The biowaste production rate is escalating globally, contributing towards greenhouse gas emmissions and becoming a challenge for the waste management authorities. The co-pyrolysis of biowaste provides an alternative path for energy security, sustainability and biowaste contribution towards renewable energy streams. The current study focuses on production of novel hydrochar from sewage sludge and corn cobs through hydrothermal carbonization process along with enhanced energy contents and hydrochar yield. Four different mixing ratios (1/4, 1/3, 1/2 and 1/1), three different carbonization temperatures (180, 200, 220) 0C and different residence times (1, 2 and 3) hr were applied to produce the higher energy containing hydrochar. To validate combustion efficiency of hydrochar, detailed elemental and proximate analysis were carried out. The elevated fuel ratio of 0.41, hydrochar production of 81.45 % and higher heating value of 23.77 MJ/kg were achieved with lower ash contents up to 6.20 %. The combustion performance of hydrochar were compared to that of peat and lignite through Van Krevelen diagram. To evaluate the synergistic parametric influences in hydrochar production process, Pearson co-relation matrix, principal component analysis and machine learning modelling were applied to experimental data. Fixed carbon had provided 0.99 positive co-relation with fuel ratio and hydrochar yield. Fixed carbon was deduced as the most imperative parameter determining the quality of hydrochar. To determine commercial competitiveness, economic analysis was also carried out with 5.57 years as break-even period.
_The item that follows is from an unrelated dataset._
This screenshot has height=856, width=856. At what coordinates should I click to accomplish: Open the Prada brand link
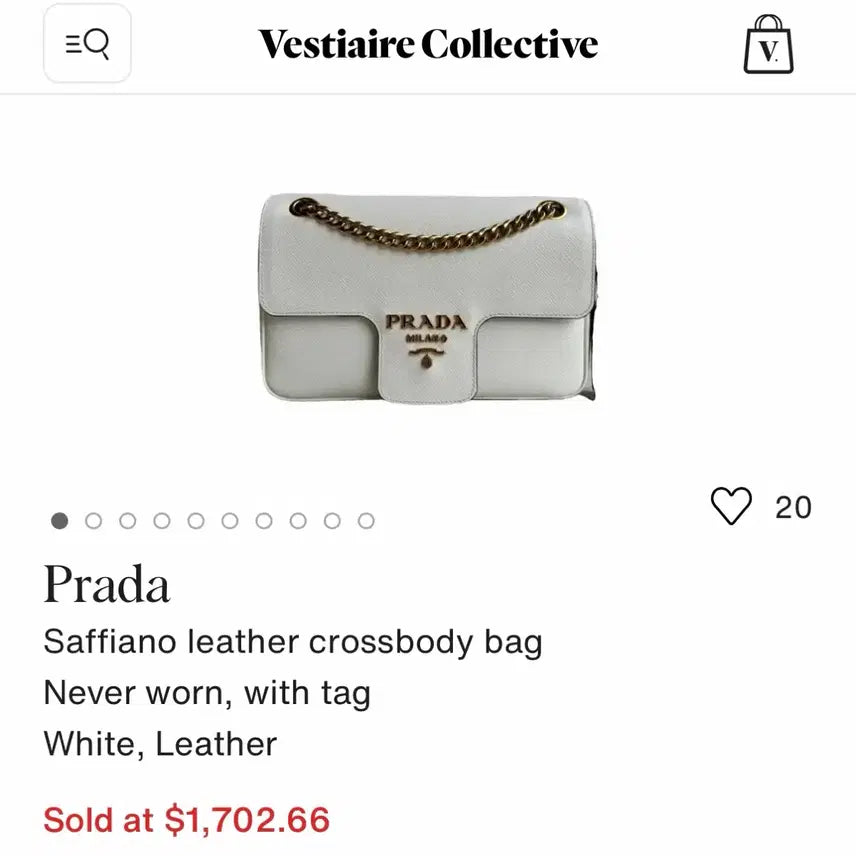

The developed technology could play a dynamic role in developing biowaste circular economy in the rural sectors of the developing countries.

Suggested Citation

  • Tang, Jiahui & Ding, Wangwang, 2026. "Hydrothermal carbonization of sewage sludge and corn cobs to produce solid recovered fuel: Parametric synergistic analysis through deep machine learning, economic feasibility and contribution in circular economy," Renewable Energy, Elsevier, vol. 257(C).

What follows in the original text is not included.